Document passage:

--*--

Mobile Clinic Project at UCLA works towards helping the homeless population in West Hollywood by providing for a number of needs: medical care, health promotion, disease prevention activities, legal advocacy and referrals to health and social services. Because of their wide range impact and their commitment to addressing a social need through a variety of outlets, the UCLA Volunteer Center Fellows awards the Mobile Clinic Project the Bruin Heroes Award for Fall 2011.
The project officially launched in 2002 after a group of public health students were informed about the West Hollywood homeless population need for medical care by the Greater West Hollywood Food Coalition (GWHFC) in 1999. The students soon discovered there were a number of other barriers faced by the homeless population. The group then reached out to medical and law students as well as undergraduates for their help in creating an outreach program, which became the Mobile Clinic Project.
Mobile Clinic has since been working with the GWHF, a volunteer organization that serves food to the homeless population in West Hollywood each week. The project has also expanded to include over fifty undergraduate volunteers from all majors as well as a number of medical and law students.
“We are a very interdisciplinary project,” Mobile Clinic Operations Coordinator, Kaylin Nguyen, said. “No matter what you’re interested in, whether it’s nonprofit, medical, legal, or social issues, if you’re interested in something, you can explore it here. There’s something for everyone here.”
Undergraduate volunteers commit 50 hours a quarter to the project and they even work during the summer. Along with serving food with GWHC, Mobile Clinic volunteers attend site every Wednesday in West Hollywood where they meet with the homeless population. Volunteers set up tables, help take down the medical history of their clients, hand out medication and supplies, and refer clients to other resources. Volunteers must also visit clinics in Santa Monica on Saturdays where they help the homeless population with mental health issues.
“We’re really allowing our volunteers to interact with the community we’re working with,” Nguyen said. “They are working with the clients, finding out the resources not available for their clients as well as about the barriers, mentally and socially, that the clients encounter.”
For the Mobile Clinic Project, it is not only important to outreach to their site population, but it is also essential that their volunteers learn about the very issue they are working towards solving.

--*--

Assignment A:
Please explain, based on the Mobile Clinic Project article, why the UCLA Volunteer Center Fellows gave the project the Bruin Heroes Award for Fall 2011. Answer in one to three sentences.
Assignment B:
Answer these questions from the Mobile Clinic Project article.
(i) In what year did the project officially launch?
(ii) How many hours a quarter do undergraduate volunteers commit to the project?
(iii) On which day of the week do volunteers visit clinics in Santa Monica?

--*--

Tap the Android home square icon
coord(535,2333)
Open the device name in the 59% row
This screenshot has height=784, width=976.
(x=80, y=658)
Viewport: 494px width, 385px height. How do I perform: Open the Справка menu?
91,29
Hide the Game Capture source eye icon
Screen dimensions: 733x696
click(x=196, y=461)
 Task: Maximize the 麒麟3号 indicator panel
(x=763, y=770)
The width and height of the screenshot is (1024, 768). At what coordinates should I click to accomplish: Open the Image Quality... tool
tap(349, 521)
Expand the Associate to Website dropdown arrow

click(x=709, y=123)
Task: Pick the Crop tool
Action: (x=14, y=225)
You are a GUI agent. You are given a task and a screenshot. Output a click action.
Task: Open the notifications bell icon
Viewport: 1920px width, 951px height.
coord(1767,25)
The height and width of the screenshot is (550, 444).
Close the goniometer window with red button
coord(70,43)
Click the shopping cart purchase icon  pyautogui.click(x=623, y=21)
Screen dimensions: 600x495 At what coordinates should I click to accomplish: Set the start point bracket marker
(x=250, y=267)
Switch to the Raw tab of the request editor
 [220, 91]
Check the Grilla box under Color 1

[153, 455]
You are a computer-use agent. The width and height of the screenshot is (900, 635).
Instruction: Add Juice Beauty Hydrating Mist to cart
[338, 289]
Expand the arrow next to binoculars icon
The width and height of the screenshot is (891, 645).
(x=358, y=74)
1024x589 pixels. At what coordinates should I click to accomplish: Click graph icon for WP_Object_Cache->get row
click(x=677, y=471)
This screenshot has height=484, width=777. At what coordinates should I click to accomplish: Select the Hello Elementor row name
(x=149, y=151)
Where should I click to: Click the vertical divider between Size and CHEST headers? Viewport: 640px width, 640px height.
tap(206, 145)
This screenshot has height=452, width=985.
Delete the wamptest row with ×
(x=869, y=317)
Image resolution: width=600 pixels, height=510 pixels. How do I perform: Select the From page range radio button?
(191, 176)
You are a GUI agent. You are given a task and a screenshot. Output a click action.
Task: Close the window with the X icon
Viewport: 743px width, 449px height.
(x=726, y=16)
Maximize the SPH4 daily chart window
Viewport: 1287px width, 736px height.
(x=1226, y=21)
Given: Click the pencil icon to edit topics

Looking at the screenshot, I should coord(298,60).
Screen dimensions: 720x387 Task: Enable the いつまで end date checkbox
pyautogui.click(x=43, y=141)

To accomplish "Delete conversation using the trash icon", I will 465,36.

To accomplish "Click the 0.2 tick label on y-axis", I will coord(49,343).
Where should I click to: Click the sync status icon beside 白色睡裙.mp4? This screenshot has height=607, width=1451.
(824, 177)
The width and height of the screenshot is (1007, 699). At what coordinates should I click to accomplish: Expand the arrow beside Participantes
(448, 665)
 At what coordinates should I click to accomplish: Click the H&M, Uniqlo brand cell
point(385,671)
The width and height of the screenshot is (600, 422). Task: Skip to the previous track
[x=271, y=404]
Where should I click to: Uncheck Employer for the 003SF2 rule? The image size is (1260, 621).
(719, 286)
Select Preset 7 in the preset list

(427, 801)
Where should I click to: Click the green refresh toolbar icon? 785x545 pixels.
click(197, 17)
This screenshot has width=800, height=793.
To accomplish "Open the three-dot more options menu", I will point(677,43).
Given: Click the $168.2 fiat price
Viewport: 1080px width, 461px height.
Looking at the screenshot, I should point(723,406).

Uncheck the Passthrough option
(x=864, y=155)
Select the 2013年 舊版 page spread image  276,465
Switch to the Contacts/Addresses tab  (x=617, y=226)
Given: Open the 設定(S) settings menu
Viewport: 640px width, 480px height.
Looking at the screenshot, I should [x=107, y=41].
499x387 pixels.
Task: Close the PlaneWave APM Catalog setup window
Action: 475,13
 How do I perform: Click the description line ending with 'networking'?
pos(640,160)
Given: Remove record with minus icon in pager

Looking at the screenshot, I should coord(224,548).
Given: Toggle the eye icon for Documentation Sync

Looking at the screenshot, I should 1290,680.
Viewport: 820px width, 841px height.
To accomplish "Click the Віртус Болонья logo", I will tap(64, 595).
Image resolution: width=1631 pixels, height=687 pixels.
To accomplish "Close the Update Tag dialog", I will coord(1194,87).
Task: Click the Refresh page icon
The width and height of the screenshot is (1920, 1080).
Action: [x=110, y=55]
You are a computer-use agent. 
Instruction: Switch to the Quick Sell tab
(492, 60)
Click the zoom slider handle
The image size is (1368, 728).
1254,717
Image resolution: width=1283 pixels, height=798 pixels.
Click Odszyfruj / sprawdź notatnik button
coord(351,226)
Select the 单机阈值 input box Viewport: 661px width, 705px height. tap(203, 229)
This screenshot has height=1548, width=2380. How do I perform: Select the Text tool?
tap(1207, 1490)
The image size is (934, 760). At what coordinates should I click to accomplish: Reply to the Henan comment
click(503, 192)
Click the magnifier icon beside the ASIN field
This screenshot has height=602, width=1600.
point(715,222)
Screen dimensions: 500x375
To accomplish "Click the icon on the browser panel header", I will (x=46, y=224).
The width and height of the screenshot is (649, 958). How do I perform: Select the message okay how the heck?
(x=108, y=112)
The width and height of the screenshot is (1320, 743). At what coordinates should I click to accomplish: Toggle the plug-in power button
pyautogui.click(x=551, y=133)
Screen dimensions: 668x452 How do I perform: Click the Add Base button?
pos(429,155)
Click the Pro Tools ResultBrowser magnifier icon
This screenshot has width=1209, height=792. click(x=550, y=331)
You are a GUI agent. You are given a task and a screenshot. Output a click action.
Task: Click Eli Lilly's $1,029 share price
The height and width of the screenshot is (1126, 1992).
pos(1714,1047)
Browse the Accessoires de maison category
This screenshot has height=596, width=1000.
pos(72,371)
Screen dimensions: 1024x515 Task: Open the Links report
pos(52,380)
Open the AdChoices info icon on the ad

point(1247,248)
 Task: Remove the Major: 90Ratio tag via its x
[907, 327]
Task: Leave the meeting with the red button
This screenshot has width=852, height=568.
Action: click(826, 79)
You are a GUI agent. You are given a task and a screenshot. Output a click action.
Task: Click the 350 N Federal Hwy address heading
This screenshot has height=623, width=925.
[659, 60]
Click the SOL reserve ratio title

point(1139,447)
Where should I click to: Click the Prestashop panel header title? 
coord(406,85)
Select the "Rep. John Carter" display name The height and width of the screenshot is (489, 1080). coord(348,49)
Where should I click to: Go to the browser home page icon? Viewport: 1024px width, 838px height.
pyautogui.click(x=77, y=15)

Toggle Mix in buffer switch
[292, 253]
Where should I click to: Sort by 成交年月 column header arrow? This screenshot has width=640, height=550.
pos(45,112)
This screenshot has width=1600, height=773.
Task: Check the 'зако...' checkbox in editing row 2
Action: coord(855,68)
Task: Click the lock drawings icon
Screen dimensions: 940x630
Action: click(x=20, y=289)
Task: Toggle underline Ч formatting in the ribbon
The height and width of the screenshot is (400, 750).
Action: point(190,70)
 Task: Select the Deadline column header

--*--

Reply A:
The UCLA Volunteer Center Fellows gave the Mobile Clinic Project the award because of its wide-ranging impact. They also recognized its commitment to addressing a social need through a variety of outlets.

Reply B:
(i) 2002
(ii) 50 hours
(iii) Saturdays